*Exercise data:*
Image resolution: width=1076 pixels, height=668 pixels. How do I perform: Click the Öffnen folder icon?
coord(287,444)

--

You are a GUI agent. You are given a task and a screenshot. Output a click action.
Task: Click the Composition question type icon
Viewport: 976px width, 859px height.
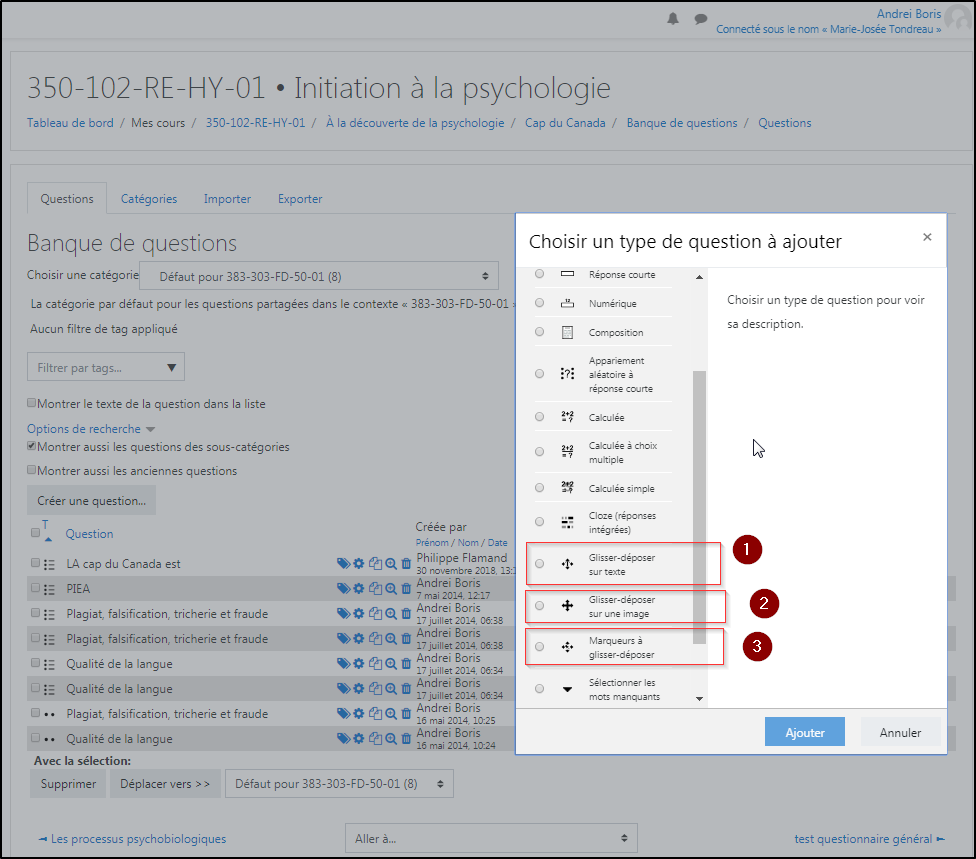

---

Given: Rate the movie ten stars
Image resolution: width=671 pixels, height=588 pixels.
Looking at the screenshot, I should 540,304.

*Instructions for the task:* Look above for the line that contains "You are a GUI". Starting there, transcribe every line exactly until you have copied the line that contains "Viewport: 976px width, 859px height.".

*Answer box:*
You are a GUI agent. You are given a task and a screenshot. Output a click action.
Task: Click the Composition question type icon
Viewport: 976px width, 859px height.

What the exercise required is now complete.